● SUPPLIED PASSAGE

++++

Saturday, November 10, 2007

Poets: Osip Mandelshtam


"Perhaps my whisper was already born before my lips."

While I wished to write of a women poet and intended to take up the genuis of Gwen Harwood today. It is rather I turn to another who has so provoked me in my own life to the point of my making life decisions based on the poetry that he wrote. I refer to Osip Mandelshtam, a poet of such high standing that he is perhaps one of the greatest of all time.

Osip Emelievich Mandelshtam was born in Warsaw, Poland on January 15 [O.S. January 3] 1891 to well-off family of Jewish merchants. He attended university in 1908 at the Sorbonne but moved to the University of Heidelberg in 1909 (Old French literature). In 1911 he returned to St Petersberg University (Philosophy) where is family had moved shortly after his birth and he had grown up.

Mandelshtam's first poetic compilations were Stone, published in 1913, Tristia published in 1922, and Second Book, published in 1923. In 1925, a collection of prose entitled Egyptian Stamp and a collection of critical articles On Poetry were published. In the next seven years, from October 1930, to July 1937, Mandelshtam wrote more than 200 compositions. His last two books: Voronezh Notebook (1966), and Conversations on Dante (1967), were published after his death in 1938.

++++

● DATA SUPPLIED
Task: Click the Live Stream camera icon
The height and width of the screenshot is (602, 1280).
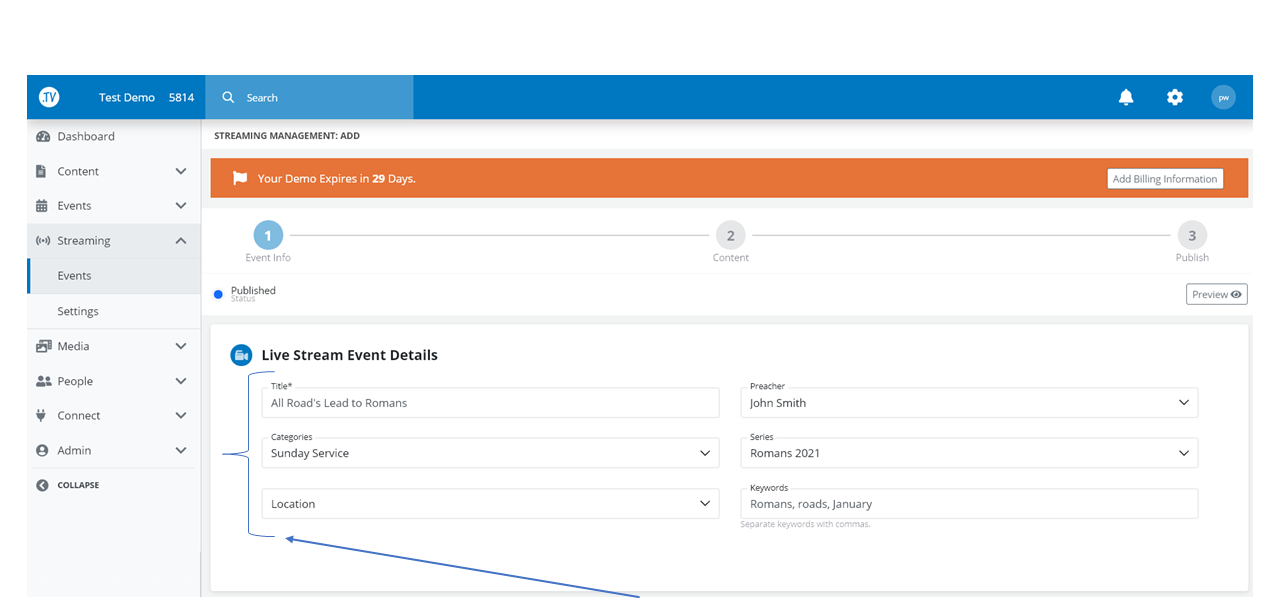Action: pos(241,355)
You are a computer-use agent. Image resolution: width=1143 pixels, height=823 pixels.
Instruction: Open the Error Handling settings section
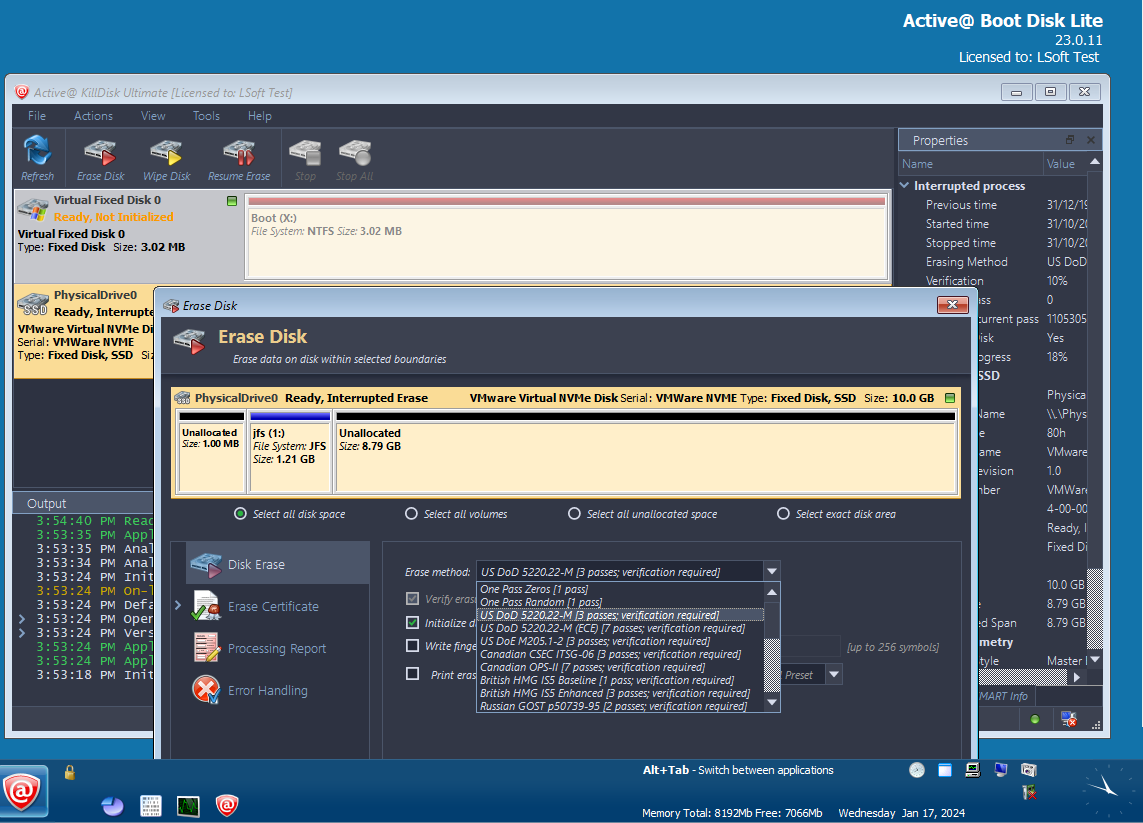pyautogui.click(x=267, y=690)
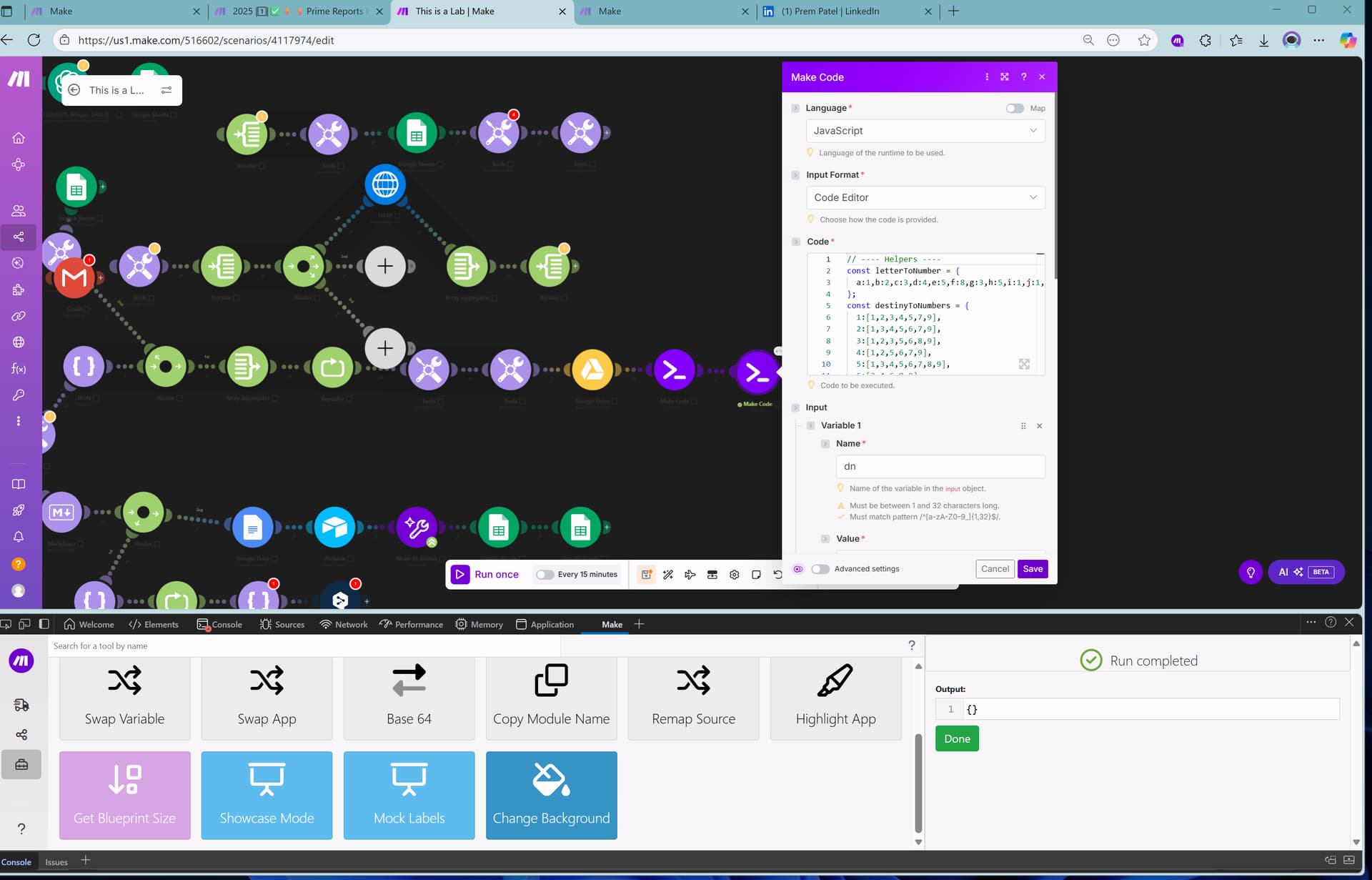This screenshot has width=1372, height=880.
Task: Expand Make Code panel to fullscreen
Action: click(x=1005, y=77)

++++

● WHAT TO DO
1) Write out the stretch of the Mandelshtam post from "Saturday, November 10, 2007" through "had grown up.".
2) According to the Mandelshtam post, which university did he move to in 1909?

● RESPONSES TO THE EXERCISE
1)
Saturday, November 10, 2007

Poets: Osip Mandelshtam


"Perhaps my whisper was already born before my lips."

While I wished to write of a women poet and intended to take up the genuis of Gwen Harwood today. It is rather I turn to another who has so provoked me in my own life to the point of my making life decisions based on the poetry that he wrote. I refer to Osip Mandelshtam, a poet of such high standing that he is perhaps one of the greatest of all time.

Osip Emelievich Mandelshtam was born in Warsaw, Poland on January 15 [O.S. January 3] 1891 to well-off family of Jewish merchants. He attended university in 1908 at the Sorbonne but moved to the University of Heidelberg in 1909 (Old French literature). In 1911 he returned to St Petersberg University (Philosophy) where is family had moved shortly after his birth and he had grown up.

2) The University of Heidelberg.